When Jeffrey Goldberg Tweets
Goldberg, a correspondent for The Atlantic
who writes frequently about Israel and Middle East affairs, ruffled some feathers this week when he tweeted, "I think I'm getting ready to leave Ha'aretz
behind, actually," in response to an article in the left-leaning Israeli daily. The piece, written by two American-Jewish historians, speaks to why they have "left Zionism behind." Read more on this
My first newspaper job was with Ha'aretz
Group (the name then). In my first job in the US, I worked with Jeffrey Goldberg. In the most recent tweet spat (so fun) between the writer and the news source, I stand with Jeff.

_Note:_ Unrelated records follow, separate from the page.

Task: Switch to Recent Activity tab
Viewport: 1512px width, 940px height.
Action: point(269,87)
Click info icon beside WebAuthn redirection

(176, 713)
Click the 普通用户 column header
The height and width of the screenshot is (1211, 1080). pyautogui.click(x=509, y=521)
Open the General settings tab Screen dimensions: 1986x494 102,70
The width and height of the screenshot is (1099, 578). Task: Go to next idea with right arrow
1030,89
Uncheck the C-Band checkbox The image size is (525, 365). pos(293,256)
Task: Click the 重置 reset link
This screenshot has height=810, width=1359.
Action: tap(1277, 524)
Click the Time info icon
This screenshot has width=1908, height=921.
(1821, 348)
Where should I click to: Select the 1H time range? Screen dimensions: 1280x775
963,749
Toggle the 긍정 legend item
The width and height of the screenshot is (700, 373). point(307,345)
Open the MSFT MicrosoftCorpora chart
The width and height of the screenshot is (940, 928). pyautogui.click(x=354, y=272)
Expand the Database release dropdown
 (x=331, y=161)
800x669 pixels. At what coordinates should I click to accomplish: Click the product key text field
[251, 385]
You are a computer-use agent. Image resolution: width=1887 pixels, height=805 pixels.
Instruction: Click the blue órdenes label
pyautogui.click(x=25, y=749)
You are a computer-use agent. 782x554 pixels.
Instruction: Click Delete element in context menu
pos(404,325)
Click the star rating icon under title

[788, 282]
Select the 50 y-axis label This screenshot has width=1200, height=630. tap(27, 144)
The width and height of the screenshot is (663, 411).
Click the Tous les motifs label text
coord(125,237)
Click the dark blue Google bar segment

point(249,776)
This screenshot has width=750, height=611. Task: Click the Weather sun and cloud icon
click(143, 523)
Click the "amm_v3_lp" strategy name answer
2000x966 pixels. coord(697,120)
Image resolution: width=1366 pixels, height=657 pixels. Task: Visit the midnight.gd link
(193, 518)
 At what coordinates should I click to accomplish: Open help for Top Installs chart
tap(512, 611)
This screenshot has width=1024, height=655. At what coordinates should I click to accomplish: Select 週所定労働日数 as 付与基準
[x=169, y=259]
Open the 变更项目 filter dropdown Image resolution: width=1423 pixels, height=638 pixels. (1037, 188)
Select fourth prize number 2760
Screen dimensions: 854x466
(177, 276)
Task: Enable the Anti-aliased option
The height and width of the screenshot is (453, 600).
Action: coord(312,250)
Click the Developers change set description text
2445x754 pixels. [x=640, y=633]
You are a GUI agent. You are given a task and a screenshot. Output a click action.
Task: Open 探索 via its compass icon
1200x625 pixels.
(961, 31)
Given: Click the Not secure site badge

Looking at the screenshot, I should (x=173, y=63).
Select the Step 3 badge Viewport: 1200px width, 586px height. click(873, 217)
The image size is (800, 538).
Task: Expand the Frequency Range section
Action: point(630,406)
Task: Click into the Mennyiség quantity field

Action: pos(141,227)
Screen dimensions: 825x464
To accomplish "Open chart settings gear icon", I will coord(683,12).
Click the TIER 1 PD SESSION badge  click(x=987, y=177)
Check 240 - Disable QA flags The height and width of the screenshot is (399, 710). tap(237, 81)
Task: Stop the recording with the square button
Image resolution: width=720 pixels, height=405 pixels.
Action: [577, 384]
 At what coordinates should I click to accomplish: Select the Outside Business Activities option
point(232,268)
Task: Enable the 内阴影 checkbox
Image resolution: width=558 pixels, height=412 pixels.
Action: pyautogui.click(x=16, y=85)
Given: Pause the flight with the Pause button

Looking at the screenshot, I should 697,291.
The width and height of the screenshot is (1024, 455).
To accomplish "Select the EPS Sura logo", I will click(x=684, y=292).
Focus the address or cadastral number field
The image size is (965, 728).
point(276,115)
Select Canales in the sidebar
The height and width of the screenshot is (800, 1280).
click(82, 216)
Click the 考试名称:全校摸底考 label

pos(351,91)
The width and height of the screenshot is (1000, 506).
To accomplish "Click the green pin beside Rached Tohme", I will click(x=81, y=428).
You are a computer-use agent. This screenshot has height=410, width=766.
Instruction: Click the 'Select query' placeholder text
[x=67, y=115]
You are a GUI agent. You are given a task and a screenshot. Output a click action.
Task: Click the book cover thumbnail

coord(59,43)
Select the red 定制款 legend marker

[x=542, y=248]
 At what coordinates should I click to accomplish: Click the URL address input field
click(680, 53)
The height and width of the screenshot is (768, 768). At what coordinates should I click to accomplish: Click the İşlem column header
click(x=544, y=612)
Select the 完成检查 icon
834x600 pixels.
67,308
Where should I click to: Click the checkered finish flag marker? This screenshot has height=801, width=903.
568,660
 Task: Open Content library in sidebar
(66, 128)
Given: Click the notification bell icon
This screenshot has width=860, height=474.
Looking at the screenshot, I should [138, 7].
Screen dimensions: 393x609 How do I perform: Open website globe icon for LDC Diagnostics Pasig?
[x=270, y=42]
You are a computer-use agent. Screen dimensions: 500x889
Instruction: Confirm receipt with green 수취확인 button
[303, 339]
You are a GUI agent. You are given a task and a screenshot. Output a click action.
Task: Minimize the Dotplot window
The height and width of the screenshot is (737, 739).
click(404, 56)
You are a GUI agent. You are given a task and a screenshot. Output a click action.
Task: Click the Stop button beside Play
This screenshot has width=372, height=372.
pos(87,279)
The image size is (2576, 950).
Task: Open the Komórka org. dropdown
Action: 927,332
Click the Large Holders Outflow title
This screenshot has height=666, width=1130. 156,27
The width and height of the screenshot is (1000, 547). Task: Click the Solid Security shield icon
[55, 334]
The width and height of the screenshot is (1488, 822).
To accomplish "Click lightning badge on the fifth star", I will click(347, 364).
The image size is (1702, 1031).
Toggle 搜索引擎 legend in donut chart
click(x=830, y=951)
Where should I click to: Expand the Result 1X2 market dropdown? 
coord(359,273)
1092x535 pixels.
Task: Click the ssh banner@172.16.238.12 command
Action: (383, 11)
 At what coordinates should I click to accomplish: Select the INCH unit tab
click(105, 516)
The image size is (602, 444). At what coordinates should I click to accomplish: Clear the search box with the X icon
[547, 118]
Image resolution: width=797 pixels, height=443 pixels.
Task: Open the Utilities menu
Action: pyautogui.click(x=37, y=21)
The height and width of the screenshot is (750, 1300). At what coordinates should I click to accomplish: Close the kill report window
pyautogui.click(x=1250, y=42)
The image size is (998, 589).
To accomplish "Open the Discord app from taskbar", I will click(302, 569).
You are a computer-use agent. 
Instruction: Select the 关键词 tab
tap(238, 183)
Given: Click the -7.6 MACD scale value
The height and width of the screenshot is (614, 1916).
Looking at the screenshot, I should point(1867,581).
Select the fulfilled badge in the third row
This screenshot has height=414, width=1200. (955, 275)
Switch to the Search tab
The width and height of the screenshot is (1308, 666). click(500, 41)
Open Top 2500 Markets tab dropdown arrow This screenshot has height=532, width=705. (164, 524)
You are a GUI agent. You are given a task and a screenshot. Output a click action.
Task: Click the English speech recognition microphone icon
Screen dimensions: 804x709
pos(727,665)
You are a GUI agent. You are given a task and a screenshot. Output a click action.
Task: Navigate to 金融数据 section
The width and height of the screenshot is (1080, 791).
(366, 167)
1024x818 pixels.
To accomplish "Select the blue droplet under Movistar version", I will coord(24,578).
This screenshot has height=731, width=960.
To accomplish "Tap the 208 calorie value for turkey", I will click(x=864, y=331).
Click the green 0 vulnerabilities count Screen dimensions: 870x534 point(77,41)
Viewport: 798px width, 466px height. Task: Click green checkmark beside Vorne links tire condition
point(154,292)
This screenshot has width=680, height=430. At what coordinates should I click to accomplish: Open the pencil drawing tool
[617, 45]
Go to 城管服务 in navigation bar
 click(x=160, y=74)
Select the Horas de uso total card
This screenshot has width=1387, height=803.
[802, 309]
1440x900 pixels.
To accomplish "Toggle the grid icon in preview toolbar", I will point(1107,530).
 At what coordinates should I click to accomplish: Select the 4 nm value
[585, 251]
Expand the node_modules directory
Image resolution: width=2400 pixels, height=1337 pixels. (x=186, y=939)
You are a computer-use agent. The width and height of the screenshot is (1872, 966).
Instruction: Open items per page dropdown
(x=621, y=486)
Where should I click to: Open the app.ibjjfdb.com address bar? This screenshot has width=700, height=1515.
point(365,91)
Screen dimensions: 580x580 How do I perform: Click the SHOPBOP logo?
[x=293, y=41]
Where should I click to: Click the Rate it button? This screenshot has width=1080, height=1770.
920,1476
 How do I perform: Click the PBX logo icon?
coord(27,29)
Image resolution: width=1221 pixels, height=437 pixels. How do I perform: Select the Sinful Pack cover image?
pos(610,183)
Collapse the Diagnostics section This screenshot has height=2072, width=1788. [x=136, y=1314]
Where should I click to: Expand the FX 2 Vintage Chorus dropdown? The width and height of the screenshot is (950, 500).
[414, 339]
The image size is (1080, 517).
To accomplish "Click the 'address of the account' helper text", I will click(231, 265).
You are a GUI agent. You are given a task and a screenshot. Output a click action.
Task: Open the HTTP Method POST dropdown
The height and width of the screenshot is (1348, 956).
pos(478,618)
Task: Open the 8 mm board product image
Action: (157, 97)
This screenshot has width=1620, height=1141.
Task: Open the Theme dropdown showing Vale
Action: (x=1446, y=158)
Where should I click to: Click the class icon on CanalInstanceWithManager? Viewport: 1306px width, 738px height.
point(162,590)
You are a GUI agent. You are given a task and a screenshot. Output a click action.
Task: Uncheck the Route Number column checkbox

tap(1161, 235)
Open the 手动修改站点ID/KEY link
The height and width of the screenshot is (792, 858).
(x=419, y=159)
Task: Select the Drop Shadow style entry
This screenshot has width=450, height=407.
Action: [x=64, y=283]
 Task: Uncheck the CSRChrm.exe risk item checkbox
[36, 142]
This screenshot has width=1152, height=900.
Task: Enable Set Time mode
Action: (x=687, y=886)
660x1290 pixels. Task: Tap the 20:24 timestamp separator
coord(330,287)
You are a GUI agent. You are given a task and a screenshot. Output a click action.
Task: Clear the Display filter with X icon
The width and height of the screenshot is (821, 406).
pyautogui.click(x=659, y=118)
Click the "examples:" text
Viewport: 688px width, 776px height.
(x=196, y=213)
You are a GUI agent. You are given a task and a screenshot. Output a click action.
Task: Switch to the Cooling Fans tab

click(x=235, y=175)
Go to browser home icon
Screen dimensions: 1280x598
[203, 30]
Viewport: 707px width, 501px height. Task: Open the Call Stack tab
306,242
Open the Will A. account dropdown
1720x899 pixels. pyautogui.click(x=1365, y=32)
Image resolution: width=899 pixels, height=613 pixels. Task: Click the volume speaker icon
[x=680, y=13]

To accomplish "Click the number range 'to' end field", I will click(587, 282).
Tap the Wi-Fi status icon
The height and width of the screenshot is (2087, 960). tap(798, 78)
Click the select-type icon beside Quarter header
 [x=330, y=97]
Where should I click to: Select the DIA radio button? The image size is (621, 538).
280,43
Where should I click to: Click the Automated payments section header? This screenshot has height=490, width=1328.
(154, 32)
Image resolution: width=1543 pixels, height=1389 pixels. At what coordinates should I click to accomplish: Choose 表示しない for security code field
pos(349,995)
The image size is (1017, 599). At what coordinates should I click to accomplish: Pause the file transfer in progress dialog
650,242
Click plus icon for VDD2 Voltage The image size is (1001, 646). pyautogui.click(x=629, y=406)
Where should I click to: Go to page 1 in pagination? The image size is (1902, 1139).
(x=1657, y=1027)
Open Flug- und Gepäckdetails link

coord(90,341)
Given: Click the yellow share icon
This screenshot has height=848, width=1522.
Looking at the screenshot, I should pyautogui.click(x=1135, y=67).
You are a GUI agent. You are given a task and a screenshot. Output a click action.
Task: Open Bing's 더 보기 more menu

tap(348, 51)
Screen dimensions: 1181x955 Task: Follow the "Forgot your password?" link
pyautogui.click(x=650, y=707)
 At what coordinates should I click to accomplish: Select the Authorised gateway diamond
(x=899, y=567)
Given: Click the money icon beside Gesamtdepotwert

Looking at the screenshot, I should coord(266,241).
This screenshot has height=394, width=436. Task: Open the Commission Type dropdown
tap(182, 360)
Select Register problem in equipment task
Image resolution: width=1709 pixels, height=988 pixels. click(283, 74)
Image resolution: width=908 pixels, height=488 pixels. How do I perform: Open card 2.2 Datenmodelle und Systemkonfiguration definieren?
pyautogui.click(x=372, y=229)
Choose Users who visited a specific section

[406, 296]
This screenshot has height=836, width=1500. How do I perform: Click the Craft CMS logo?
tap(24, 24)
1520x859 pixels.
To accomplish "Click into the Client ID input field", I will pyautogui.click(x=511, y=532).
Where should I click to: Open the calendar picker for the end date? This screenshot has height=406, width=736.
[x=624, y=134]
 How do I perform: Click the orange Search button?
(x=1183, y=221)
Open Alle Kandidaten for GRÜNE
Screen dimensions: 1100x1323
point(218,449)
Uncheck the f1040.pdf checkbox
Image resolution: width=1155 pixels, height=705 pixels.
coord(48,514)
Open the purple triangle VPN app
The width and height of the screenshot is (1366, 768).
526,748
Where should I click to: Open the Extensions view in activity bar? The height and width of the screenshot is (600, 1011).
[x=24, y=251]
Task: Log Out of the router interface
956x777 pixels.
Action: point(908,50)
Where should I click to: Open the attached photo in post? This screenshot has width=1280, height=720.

Bibi, a Man of Many Ministries
In a recent New York Times op-ed piece
we learn that for the past 18 months, in addition to his prime ministerial duties, Benjamin Netanyahu has served as Israel's communications minister (as well as its foreign minister, economy minister and minister of regional cooperation). He is either very good or very bad at his job of communication minister, depending on your point of view. Ruth Margalit, an Israeli writer living in New York and author of the NYT
op-ed, would argue for the latter. She shares that in its annual report released this spring, Freedom House, an American democracy advocacy organization, downgraded Israel's freedom of the press ranking from "free" to "partly free" and goes on to detail why.
Liel Leibovitz's response to Margalit's "lengthy dirge" in a Tablet Magazine rebuttal
is also lengthy and equally opinionated.
Jewish History of Local Discount Stores
If you remember Mars Bargainland, Arlans and Cove Discount Center, you will appreciate this look back at the Rise and Fall of New Bedford's discount stores
. Before there was Amazon.com, there was the local store that stocked everything a household might need. In New Bedford, we can thank Jewish businessmen Lester and Herbert Palestine, Hyman Feinstein, Matthew Tatelbaum, Louis Queen and James Faulk for that convenience. All but one store have since closed. Only the former Mars Bargainland in Dartmouth, renamed and transformed into Big Value Outlet, survives as a Tatelbaum family holding.
Random Act of Kindness, PracticedA Facebook post by a Muslim-American woman about the kindness of a 90-year-old Jewish man has been attracting the attention of thousands of social media users.
Lenny approached Leena Al-Arian, a young Muslim mother shopping with her two daughters, in a Boston-area bookstore.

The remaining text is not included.